British-Nigerian actor (born 1962)

Hakeem Kae-Kazim ( /hɑːˈkiːm ˌkeɪ ˈkæzᵻm/; born 1 October 1962) is a Nigerian-British actor and producer. He portrayed Georges Rutaganda in the film Hotel Rwanda (2004) and won a SAFTA for his performance in the film Riding with Sugar (2020). He produced and starred in Man on Ground (2011), for which he received two Africa Movie Academy Award nominations.

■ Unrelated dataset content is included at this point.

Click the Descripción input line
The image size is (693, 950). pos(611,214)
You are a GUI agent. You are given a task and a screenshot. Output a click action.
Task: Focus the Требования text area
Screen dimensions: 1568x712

On television, Kae-Kazim is known for his roles in the CBC miniseries Human Cargo (2004), the Starz series Black Sails (2014–2016), and the BBC series Troy: Fall of a City (2018).

==Early life==
Kae-Kazim was born in Lagos State to a family from Abeokuta, Ogun State in the southwestern region of Nigeria and relocated to south London when he was a baby. His interest in acting began with school plays and the National Youth Theatre, where he discovered his "love for theatre, for acting". He trained at the Bristol Old Vic Theatre School, graduating in 1987 and was offered a space with the Royal Shakespeare Company, where he continued his classical training.

==Career==
After working alongside Brian Cox and Ian McKellen at the Royal National Theatre, Kae-Kazim began appearing on British television in episodes of The District Nurse, The Bill, Saracen, Screen One, and Love Hurts. In 1994, he landed his first recurring role as Mr Manyeke in the seventeenth series the BBC children's series Grange Hill. He then appeared in the ITV police procedural Trial & Retribution.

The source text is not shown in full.